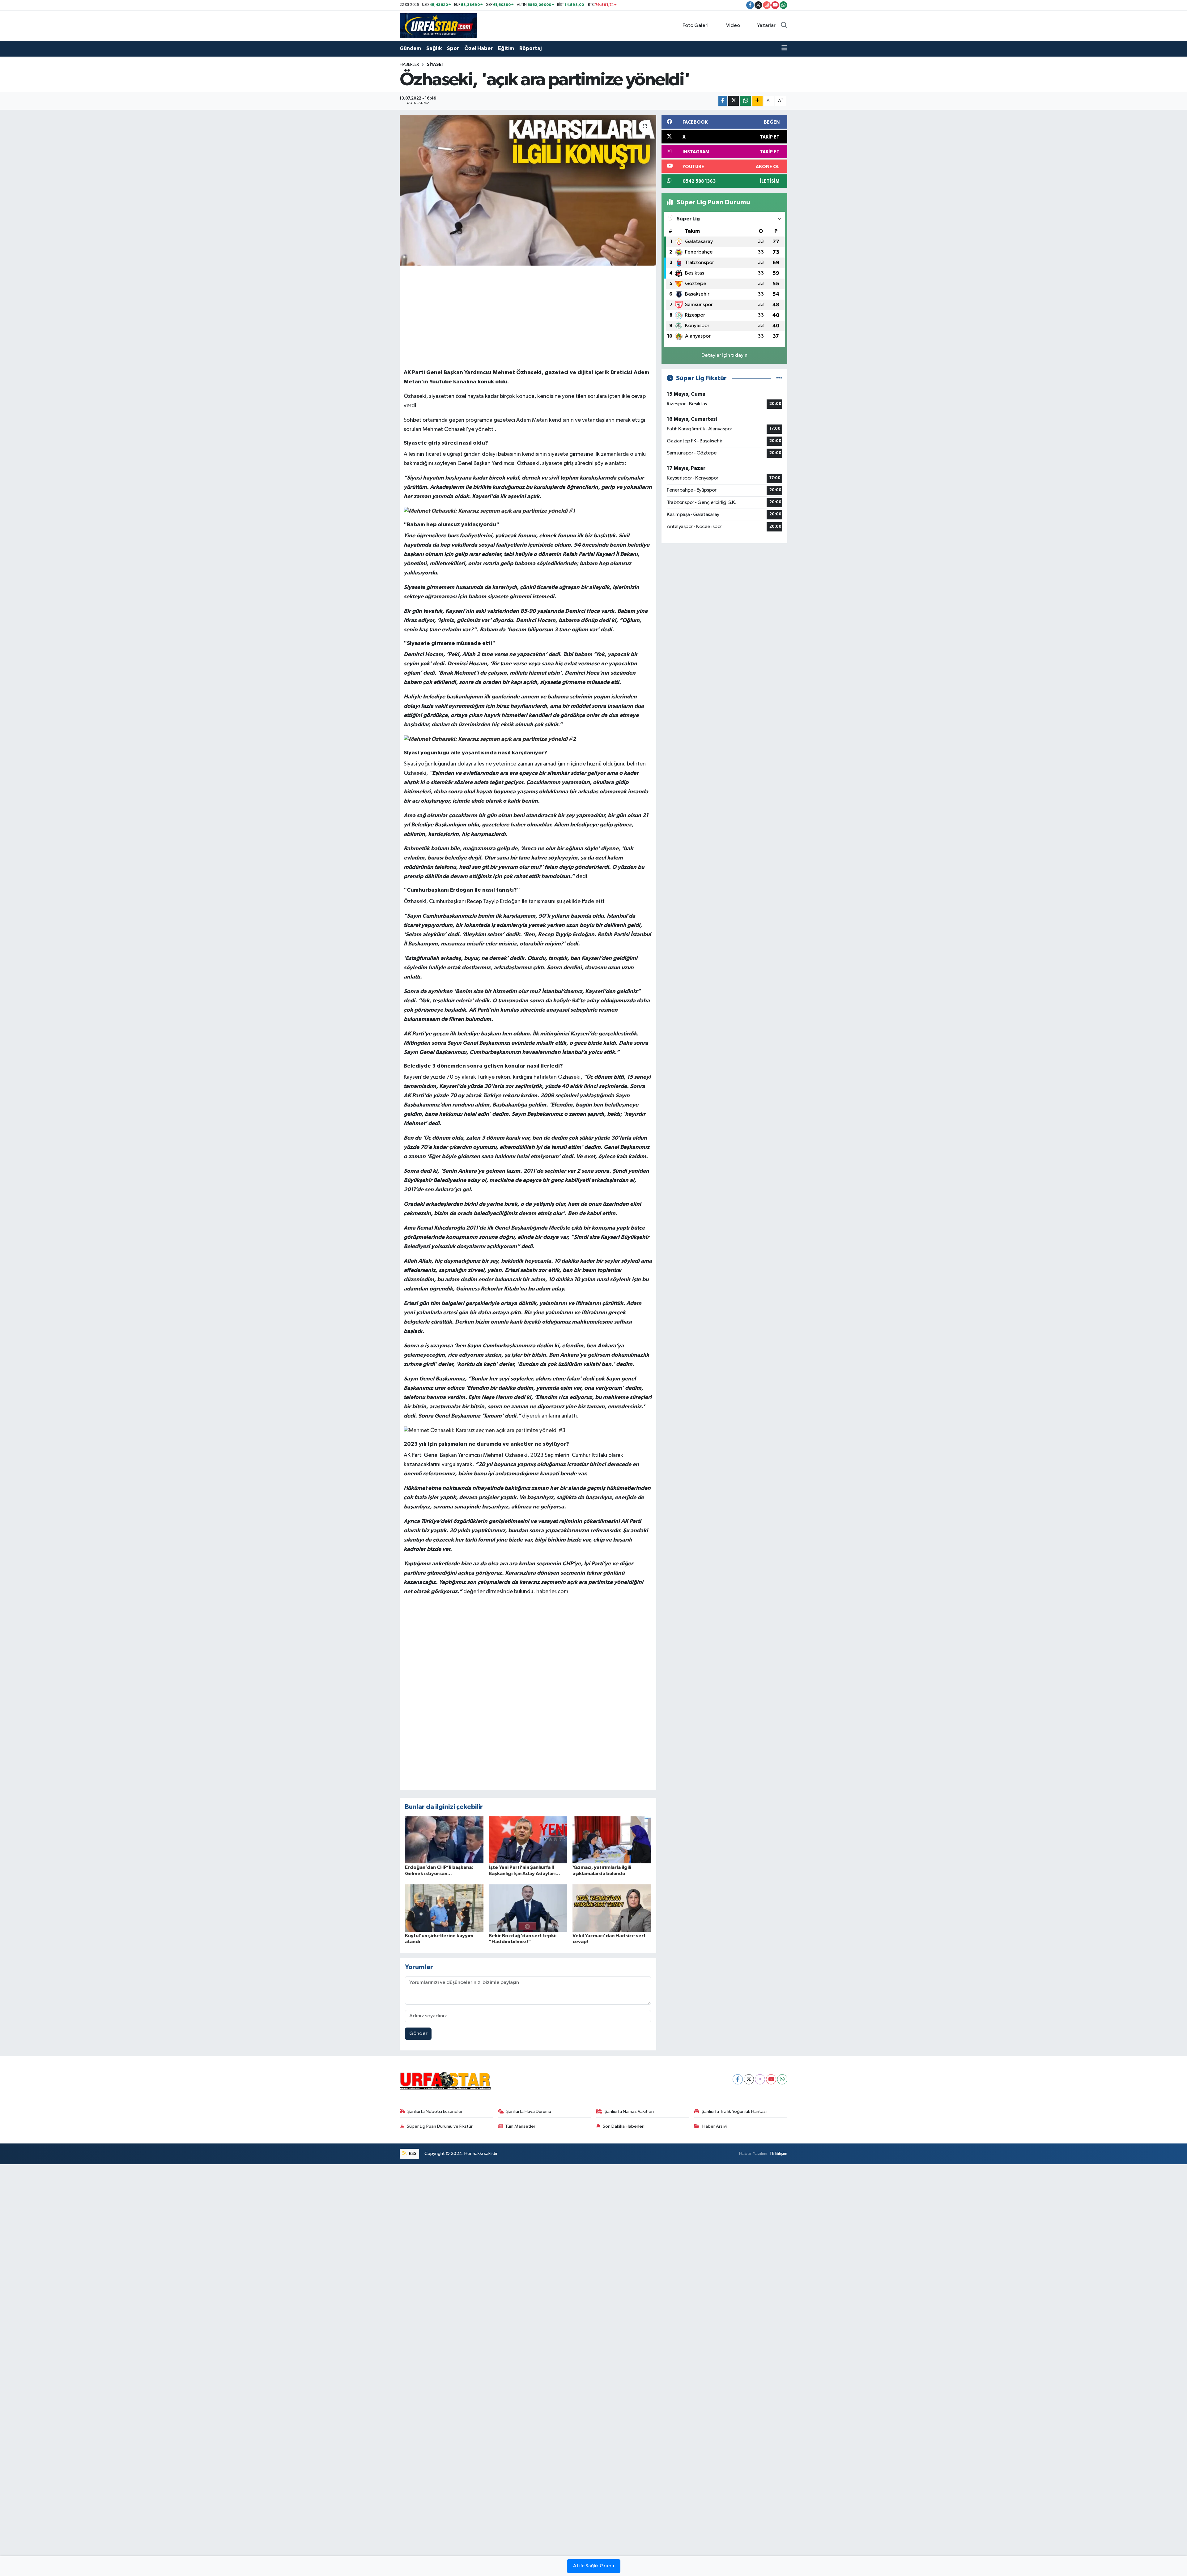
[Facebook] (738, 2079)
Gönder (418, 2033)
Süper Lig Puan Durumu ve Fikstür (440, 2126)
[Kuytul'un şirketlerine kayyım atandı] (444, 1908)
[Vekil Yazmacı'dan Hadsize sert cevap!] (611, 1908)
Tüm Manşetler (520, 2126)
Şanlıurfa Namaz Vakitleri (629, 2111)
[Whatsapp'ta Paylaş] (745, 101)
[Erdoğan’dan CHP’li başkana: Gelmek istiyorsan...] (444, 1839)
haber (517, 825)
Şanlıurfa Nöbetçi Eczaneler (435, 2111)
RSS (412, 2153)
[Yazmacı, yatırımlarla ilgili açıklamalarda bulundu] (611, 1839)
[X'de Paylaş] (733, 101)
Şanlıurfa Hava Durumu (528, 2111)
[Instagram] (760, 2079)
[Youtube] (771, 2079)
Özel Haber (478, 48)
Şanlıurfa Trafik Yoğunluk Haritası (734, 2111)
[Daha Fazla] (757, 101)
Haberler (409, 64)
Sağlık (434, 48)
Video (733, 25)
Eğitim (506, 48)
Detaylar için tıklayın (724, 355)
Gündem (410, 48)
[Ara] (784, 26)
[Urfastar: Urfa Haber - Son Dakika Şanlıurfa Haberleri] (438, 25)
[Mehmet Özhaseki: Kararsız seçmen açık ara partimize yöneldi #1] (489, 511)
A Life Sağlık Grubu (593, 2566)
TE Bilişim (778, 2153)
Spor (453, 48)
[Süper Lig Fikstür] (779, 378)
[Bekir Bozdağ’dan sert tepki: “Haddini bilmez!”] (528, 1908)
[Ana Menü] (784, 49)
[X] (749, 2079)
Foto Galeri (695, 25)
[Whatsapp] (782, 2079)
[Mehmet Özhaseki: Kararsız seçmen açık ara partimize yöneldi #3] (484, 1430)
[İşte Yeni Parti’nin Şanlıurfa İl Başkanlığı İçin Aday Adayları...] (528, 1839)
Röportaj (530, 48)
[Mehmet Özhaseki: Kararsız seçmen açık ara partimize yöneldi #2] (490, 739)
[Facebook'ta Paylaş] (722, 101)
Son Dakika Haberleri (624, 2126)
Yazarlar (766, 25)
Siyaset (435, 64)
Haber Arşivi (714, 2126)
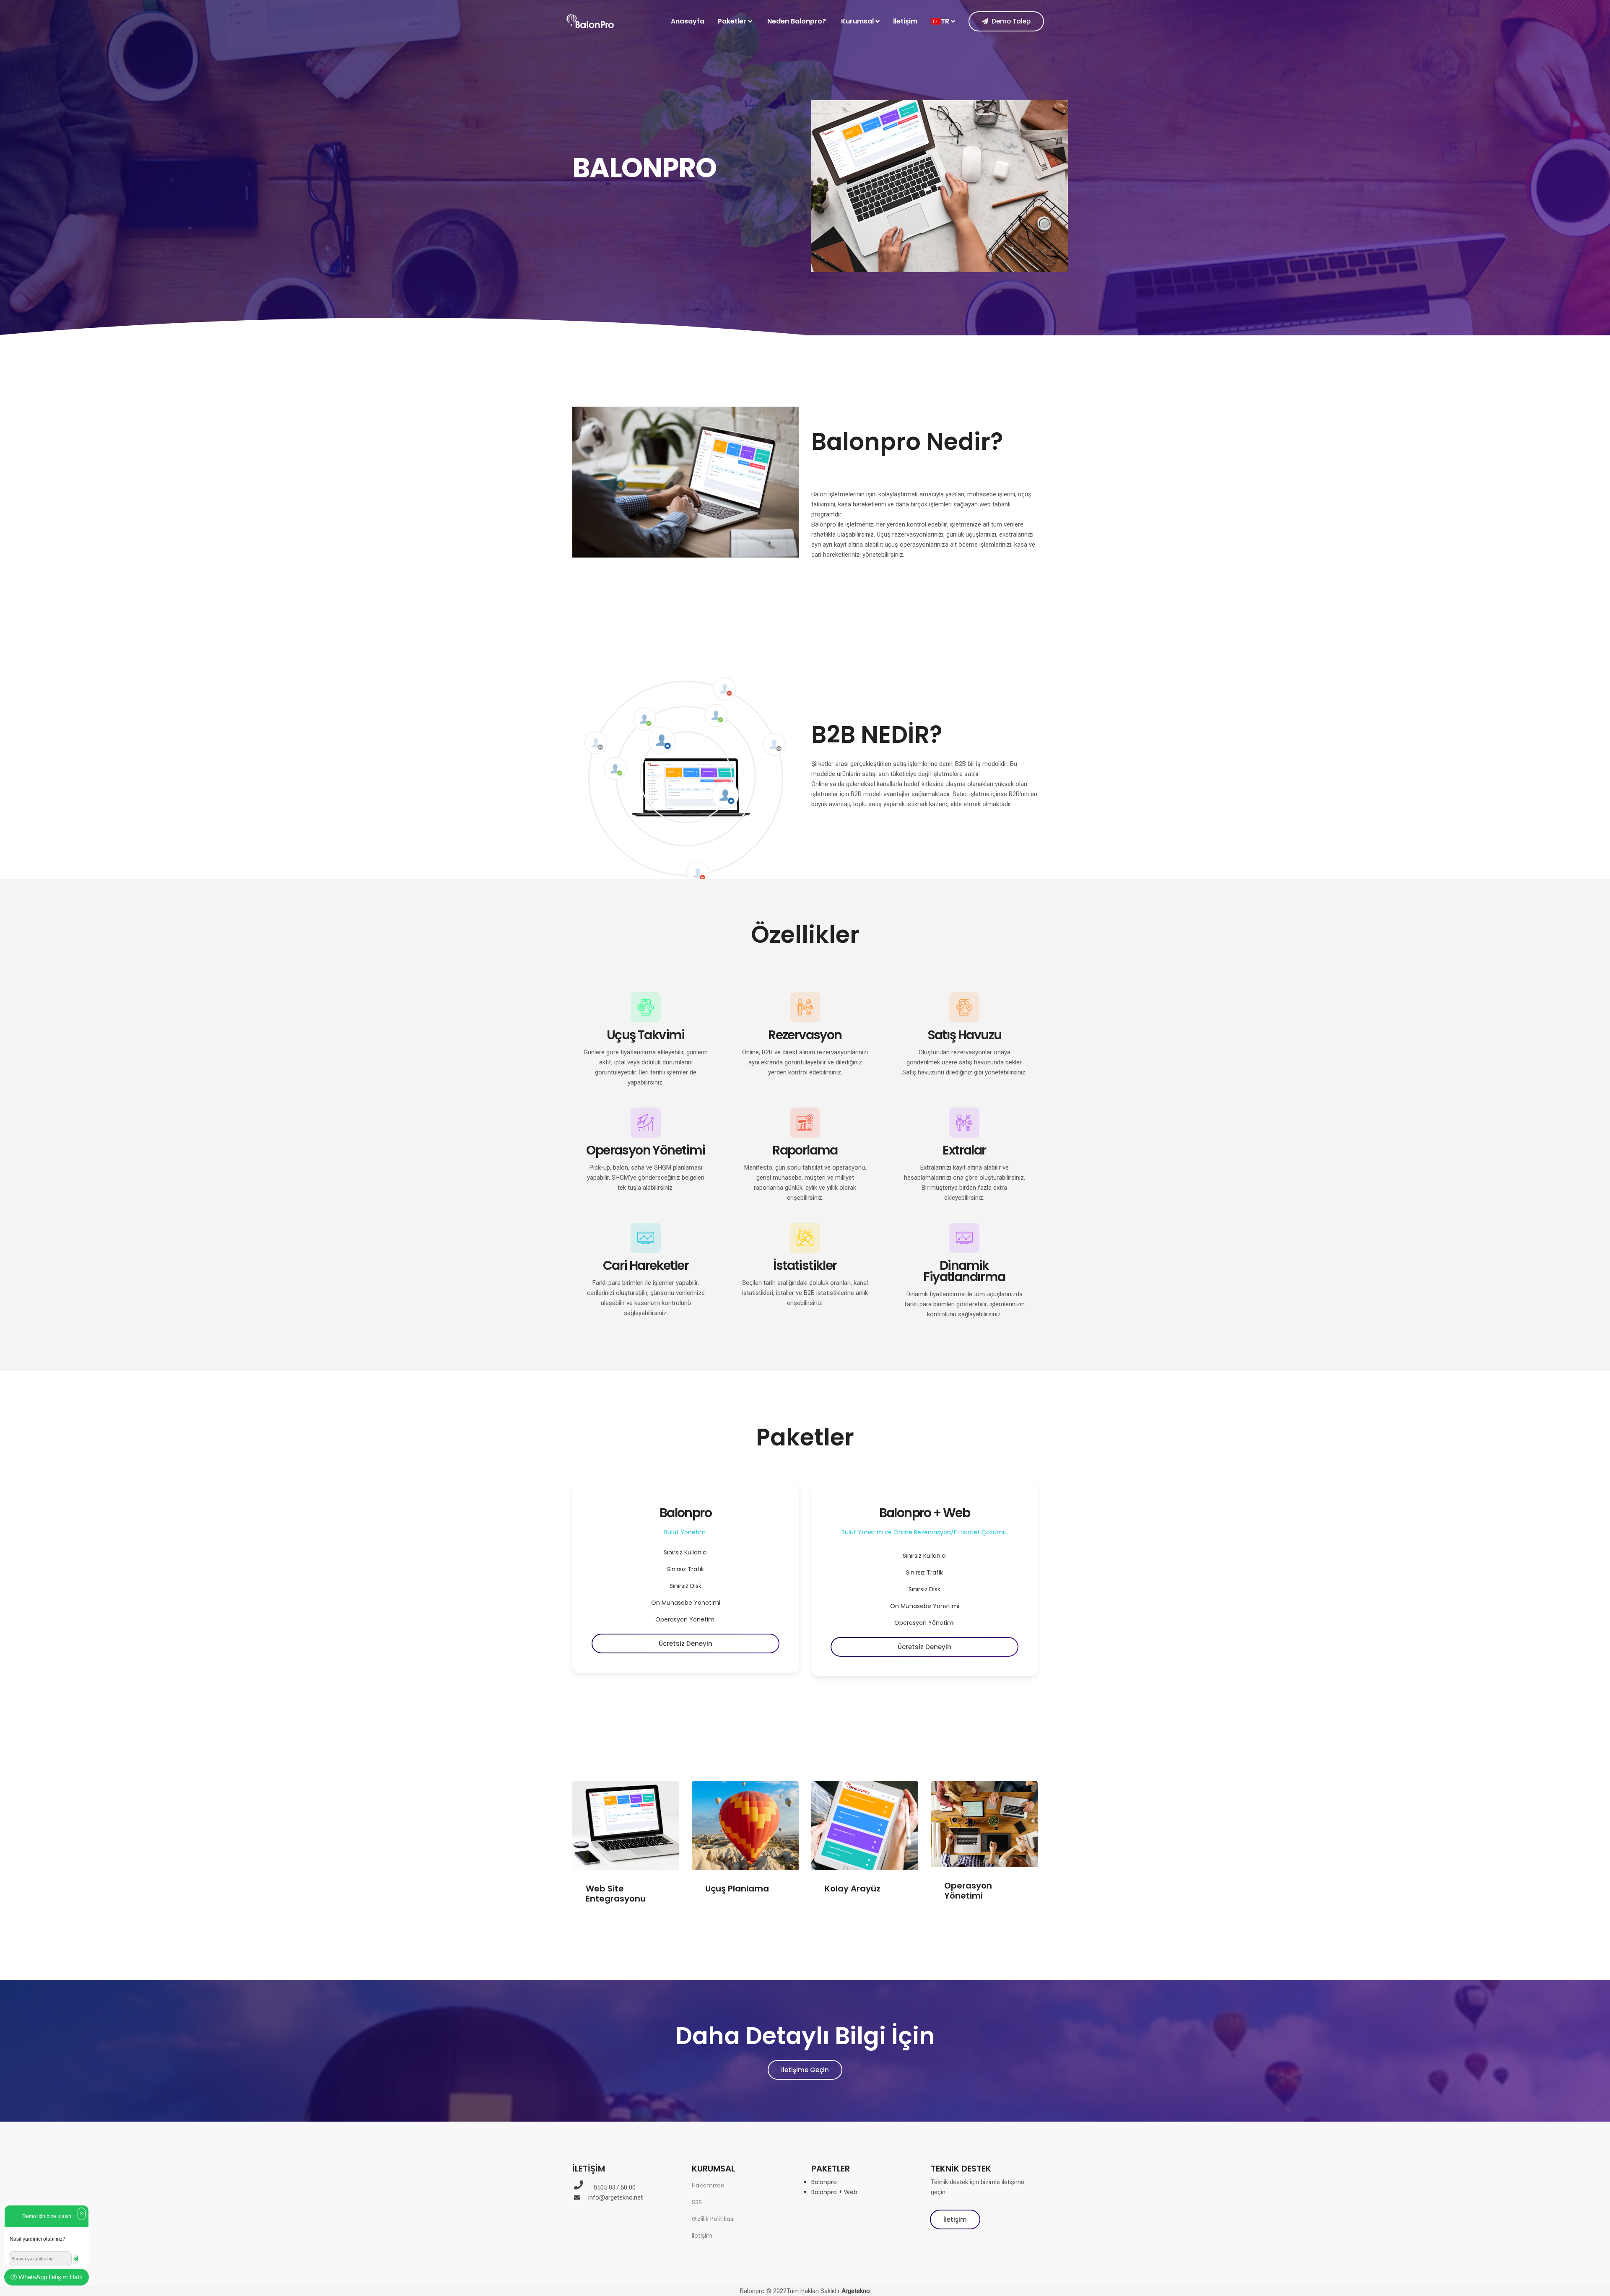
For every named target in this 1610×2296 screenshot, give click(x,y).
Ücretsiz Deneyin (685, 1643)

__________

Task instructions: Using the data above, extract exactly the lines from the one that holds "TE Bilişim (778, 2153)" to the one that holds "Yazarlar (766, 25)", both ends included, and no others.

Response to the exercise:
TE Bilişim (778, 2153)
Spor (453, 48)
[Süper Lig Fikstür] (779, 378)
[Bekir Bozdağ’dan sert tepki: “Haddini bilmez!”] (528, 1908)
[Ana Menü] (784, 49)
[X] (749, 2079)
Foto Galeri (695, 25)
[Whatsapp] (782, 2079)
[Mehmet Özhaseki: Kararsız seçmen açık ara partimize yöneldi #3] (484, 1430)
[İşte Yeni Parti’nin Şanlıurfa İl Başkanlığı İçin Aday Adayları...] (528, 1839)
Röportaj (530, 48)
[Mehmet Özhaseki: Kararsız seçmen açık ara partimize yöneldi #2] (490, 739)
[Facebook'ta Paylaş] (722, 101)
Son Dakika Haberleri (624, 2126)
Yazarlar (766, 25)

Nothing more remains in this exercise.